Exercise task: Please switch each "Instruction" in the material below to "Directive", then write out every line again with nothing else altered.

* Begin Input rows *

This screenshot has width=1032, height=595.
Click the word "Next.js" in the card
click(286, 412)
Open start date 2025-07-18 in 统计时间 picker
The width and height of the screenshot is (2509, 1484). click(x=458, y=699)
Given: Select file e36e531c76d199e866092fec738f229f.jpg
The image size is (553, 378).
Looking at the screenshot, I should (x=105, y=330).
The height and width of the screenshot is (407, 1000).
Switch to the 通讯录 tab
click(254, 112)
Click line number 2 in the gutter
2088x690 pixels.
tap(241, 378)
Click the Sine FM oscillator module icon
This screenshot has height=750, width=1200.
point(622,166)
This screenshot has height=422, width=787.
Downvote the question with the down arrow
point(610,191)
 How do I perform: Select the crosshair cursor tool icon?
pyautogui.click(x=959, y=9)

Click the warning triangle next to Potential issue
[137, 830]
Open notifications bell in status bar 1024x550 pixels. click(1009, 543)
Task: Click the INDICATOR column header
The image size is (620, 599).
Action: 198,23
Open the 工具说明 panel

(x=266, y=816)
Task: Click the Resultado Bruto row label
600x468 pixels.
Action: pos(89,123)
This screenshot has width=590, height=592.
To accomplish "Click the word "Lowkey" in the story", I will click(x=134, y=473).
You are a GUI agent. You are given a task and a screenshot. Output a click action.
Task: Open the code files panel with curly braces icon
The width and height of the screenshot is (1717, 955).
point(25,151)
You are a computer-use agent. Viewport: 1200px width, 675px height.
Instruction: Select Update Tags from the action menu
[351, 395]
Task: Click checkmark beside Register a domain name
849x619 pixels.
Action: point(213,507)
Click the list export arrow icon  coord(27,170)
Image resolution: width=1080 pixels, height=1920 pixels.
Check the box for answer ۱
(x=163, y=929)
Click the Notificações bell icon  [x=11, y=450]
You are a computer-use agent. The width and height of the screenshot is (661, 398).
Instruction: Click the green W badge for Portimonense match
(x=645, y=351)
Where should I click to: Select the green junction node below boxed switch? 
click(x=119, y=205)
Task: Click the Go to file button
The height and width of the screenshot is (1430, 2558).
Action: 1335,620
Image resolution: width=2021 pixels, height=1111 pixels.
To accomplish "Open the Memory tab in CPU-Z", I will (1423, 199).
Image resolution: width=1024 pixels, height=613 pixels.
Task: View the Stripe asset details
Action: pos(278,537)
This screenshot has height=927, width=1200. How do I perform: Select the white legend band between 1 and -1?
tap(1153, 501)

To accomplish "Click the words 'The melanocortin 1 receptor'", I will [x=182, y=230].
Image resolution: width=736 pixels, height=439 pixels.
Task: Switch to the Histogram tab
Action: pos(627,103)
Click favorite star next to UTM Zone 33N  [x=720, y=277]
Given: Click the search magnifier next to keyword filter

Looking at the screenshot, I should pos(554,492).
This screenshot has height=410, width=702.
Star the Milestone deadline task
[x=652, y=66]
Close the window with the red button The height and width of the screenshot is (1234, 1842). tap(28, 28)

* End Input rows *

The response:
This screenshot has width=1032, height=595.
Click the word "Next.js" in the card
click(286, 412)
Open start date 2025-07-18 in 统计时间 picker
The width and height of the screenshot is (2509, 1484). click(x=458, y=699)
Given: Select file e36e531c76d199e866092fec738f229f.jpg
The image size is (553, 378).
Looking at the screenshot, I should (x=105, y=330).
The height and width of the screenshot is (407, 1000).
Switch to the 通讯录 tab
click(254, 112)
Click line number 2 in the gutter
2088x690 pixels.
tap(241, 378)
Click the Sine FM oscillator module icon
This screenshot has height=750, width=1200.
point(622,166)
This screenshot has height=422, width=787.
Downvote the question with the down arrow
point(610,191)
 How do I perform: Select the crosshair cursor tool icon?
pyautogui.click(x=959, y=9)

Click the warning triangle next to Potential issue
[137, 830]
Open notifications bell in status bar 1024x550 pixels. click(1009, 543)
Task: Click the INDICATOR column header
The image size is (620, 599).
Action: 198,23
Open the 工具说明 panel

(x=266, y=816)
Task: Click the Resultado Bruto row label
600x468 pixels.
Action: pos(89,123)
This screenshot has width=590, height=592.
To accomplish "Click the word "Lowkey" in the story", I will click(x=134, y=473).
You are a GUI agent. You are given a task and a screenshot. Output a click action.
Task: Open the code files panel with curly braces icon
The width and height of the screenshot is (1717, 955).
point(25,151)
You are a computer-use agent. Viewport: 1200px width, 675px height.
Directive: Select Update Tags from the action menu
[351, 395]
Task: Click checkmark beside Register a domain name
849x619 pixels.
Action: point(213,507)
Click the list export arrow icon  coord(27,170)
Image resolution: width=1080 pixels, height=1920 pixels.
Check the box for answer ۱
(x=163, y=929)
Click the Notificações bell icon  [x=11, y=450]
You are a computer-use agent. The width and height of the screenshot is (661, 398).
Directive: Click the green W badge for Portimonense match
(x=645, y=351)
Where should I click to: Select the green junction node below boxed switch? 
click(x=119, y=205)
Task: Click the Go to file button
The height and width of the screenshot is (1430, 2558).
Action: 1335,620
Image resolution: width=2021 pixels, height=1111 pixels.
To accomplish "Open the Memory tab in CPU-Z", I will (1423, 199).
Image resolution: width=1024 pixels, height=613 pixels.
Task: View the Stripe asset details
Action: pos(278,537)
This screenshot has height=927, width=1200. How do I perform: Select the white legend band between 1 and -1?
tap(1153, 501)

To accomplish "Click the words 'The melanocortin 1 receptor'", I will [x=182, y=230].
Image resolution: width=736 pixels, height=439 pixels.
Task: Switch to the Histogram tab
Action: pos(627,103)
Click favorite star next to UTM Zone 33N  [x=720, y=277]
Given: Click the search magnifier next to keyword filter

Looking at the screenshot, I should pos(554,492).
This screenshot has height=410, width=702.
Star the Milestone deadline task
[x=652, y=66]
Close the window with the red button The height and width of the screenshot is (1234, 1842). tap(28, 28)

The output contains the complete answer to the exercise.